Course Documents -> Module One -> What is Fiction? -> What is Fiction?
What is Fiction?

Let's just skim quickly over this topic. It's both too complicated and too simple to examine at great length. Everyone knows what fiction is, right? It's stories. In this class, we're going to use that word, "stories," to refer to movies, tv shows, legends and tales, and novels, too.

Stories are part of everybody's life. They're one of our oldest and most powerful methods of education, entertainment, persuasion and manipulation. You've all read, watched, heard and told stories since you first aquired language. You probably even dream in stories. When you think of your life, or your semester, or your morning, you probably organize the events into a story.

But fiction, some people would say, is only stories that aren't "true." But how easy is that to decide? Think of these stories....

  • The story of Cinderella and her Wicked Stepsisters
  • The story of Luke Skywalker and Darth Vader
  • The story of Adam and Eve
  • The story of Bill Clinton and Monica Lewinsky
  • The story of George Washington and the Cherry Tree
  • The story of OJ and Nicole Simpson
  • The story of Romeo and Juliet

You can see that the "truth" of some of these stories might depend on who's telling them. Even the contents of the stories--what actually happened--is not something everyone would automatically agree about.

Now go to the Discussion Board. discussion board button Can you think of some stories that "everyone knows" are true, but that you're not so sure about? Or what about some stories that "everyone knows" are "fiction" but that you think just might be true? Post those stories.
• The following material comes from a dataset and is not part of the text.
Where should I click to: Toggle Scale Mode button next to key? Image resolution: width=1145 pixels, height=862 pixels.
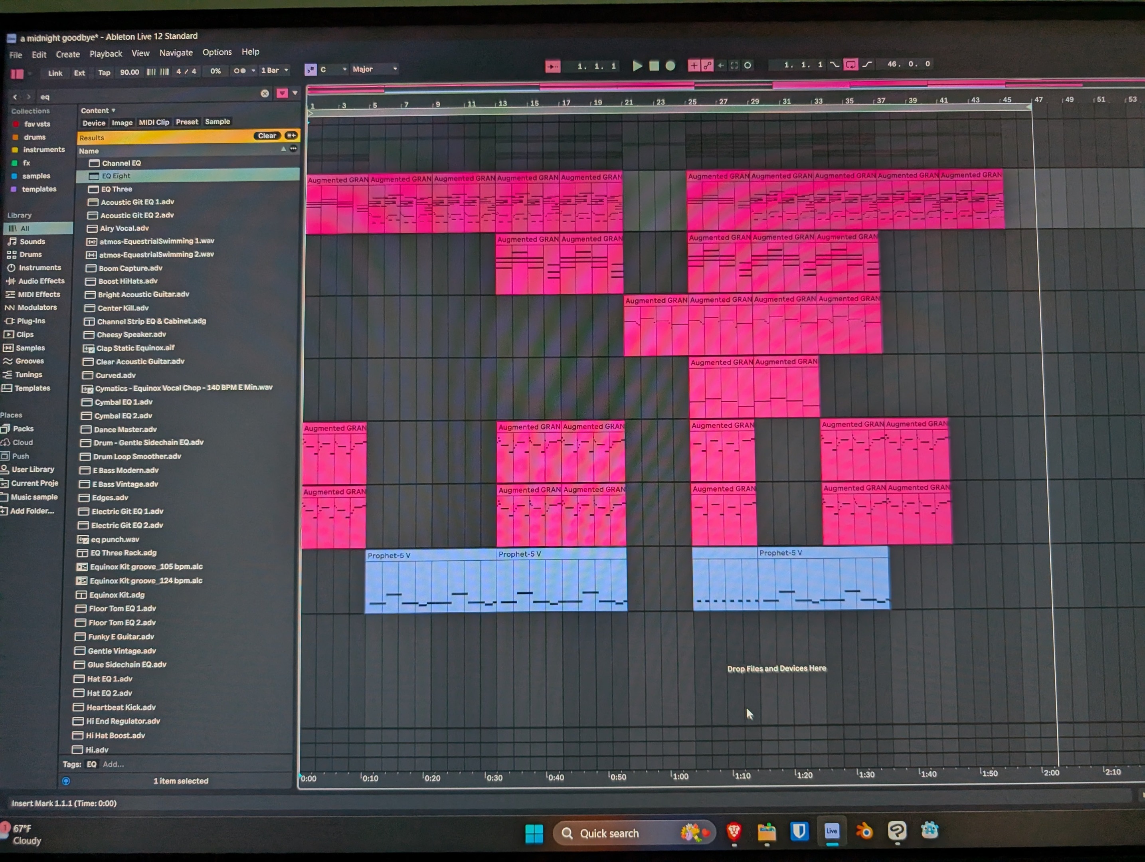tap(311, 69)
Here are two important ideas for us keep in mind. They're ideas that we want to use as premises in this course

  • All fiction contains truth. So the most fantastic and impossible stories are really about what is familiar and real. (The converse of this, "All truth contains fiction," may be a trickier one to accept...but we won't get into that)
  • Fiction is made. It's an artifact. That means that for this class, we assume that every story has a meaning. We might not be able to always and easily determine and define what that meaning is. We certainly won't always agree. But a big part of the fun and the fascination in reading fiction (in the way we're going to read it in this class) is the process of trying to figure out what it means.

So when we read "Science Fiction" stories, as we remember that we're reading fiction, let's remember what we mean by "fiction."